◆ Task directions ◆
Write out the lines of the listing below verbatim, from its first line through the line containing "Looking at the screenshot, I should 549,60.", inclusive.

◆ Provided entries ◆
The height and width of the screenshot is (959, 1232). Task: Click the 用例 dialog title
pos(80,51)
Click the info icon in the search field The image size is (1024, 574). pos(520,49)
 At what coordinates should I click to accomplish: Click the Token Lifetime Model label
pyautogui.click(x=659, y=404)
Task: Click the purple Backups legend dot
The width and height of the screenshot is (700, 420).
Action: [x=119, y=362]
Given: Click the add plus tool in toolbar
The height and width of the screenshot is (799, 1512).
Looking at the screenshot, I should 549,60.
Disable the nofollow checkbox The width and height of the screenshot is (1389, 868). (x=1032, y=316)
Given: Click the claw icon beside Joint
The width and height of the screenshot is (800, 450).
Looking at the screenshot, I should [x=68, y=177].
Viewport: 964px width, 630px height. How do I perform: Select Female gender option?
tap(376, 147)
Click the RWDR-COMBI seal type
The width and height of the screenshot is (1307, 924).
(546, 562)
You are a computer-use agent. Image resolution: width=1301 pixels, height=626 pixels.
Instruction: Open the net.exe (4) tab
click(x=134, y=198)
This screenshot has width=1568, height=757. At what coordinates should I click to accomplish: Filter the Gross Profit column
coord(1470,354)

◆ Solved exercise ◆
The height and width of the screenshot is (959, 1232). Task: Click the 用例 dialog title
pos(80,51)
Click the info icon in the search field The image size is (1024, 574). pos(520,49)
 At what coordinates should I click to accomplish: Click the Token Lifetime Model label
pyautogui.click(x=659, y=404)
Task: Click the purple Backups legend dot
The width and height of the screenshot is (700, 420).
Action: [x=119, y=362]
Given: Click the add plus tool in toolbar
The height and width of the screenshot is (799, 1512).
Looking at the screenshot, I should 549,60.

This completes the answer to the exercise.